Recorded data
====

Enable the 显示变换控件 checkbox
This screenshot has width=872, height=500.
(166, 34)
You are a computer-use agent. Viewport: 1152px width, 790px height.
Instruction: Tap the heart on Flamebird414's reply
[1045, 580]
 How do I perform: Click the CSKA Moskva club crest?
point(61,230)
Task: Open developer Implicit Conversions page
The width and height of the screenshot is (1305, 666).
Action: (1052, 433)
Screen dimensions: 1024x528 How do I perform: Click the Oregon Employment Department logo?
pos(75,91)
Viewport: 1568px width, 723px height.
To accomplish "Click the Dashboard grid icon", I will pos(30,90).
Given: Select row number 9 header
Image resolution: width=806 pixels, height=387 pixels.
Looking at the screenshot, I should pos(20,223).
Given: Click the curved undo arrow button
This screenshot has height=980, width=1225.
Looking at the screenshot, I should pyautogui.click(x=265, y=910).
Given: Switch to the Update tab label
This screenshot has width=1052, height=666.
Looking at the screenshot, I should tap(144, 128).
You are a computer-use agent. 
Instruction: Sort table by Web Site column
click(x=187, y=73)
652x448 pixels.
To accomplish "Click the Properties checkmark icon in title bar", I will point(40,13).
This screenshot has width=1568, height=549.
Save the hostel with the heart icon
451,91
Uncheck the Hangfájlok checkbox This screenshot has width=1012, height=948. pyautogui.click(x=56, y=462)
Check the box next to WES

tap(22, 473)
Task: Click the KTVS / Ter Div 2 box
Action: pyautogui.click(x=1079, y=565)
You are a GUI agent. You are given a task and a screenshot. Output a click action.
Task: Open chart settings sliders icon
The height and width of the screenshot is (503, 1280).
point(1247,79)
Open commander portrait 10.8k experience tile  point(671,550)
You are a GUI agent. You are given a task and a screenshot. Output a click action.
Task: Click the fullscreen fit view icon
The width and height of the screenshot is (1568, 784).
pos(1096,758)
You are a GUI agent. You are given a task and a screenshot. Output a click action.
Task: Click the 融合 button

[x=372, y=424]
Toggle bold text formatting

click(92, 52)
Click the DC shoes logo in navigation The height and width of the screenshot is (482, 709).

====

ABOUT THIS TASK:
Pull out every line above that holds the word "checkbox".

RESPONSE TO THIS TASK:
Enable the 显示变换控件 checkbox
Uncheck the Hangfájlok checkbox This screenshot has width=1012, height=948. pyautogui.click(x=56, y=462)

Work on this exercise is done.